Johan Vermeersch
- Vermeersch as president of R.W.D.M. Brussels

Personal information
- Date of birth: 10 November 1951
- Place of birth: Langemark, Belgium
- Date of death: 19 August 2025 (aged 73)
- Position: Midfielder

Youth career
- ?–1971: KVK Ypres [fr]

Senior career*
- Years: Team / Apps / (Gls)
- 1971–1973: Daring Club de Bruxelles
- 1973–1974: R.W.D. Molenbeek
- 1974–1981: K.V. Kortrijk
- 1981–1982: Gent

Managerial career
- 1982–1983: R.W.D. Molenbeek
- 1984: Racing Jet Wavre

= Johan Vermeersch =

Belgian footballer (1951–2025)

Johan Vermeersch (10 November 1951 – 19 August 2025) was a Belgian footballer and manager who played as a midfielder.

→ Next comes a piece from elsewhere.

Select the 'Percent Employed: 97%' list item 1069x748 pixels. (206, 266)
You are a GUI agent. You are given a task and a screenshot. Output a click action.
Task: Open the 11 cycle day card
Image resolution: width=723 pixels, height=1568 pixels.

Vermeersch played for Daring Club de Bruxelles, R.W.D. Molenbeek, K.V. Kortrijk and KAA Gent. After his playing career, he served as manager for R.W.D. Molenbeek an Racing Jet Wavre and went on to be president of the former club and of R.W.D.M. Brussels F.C..

Vermeersch died on 19 August 2025, at the age of 73.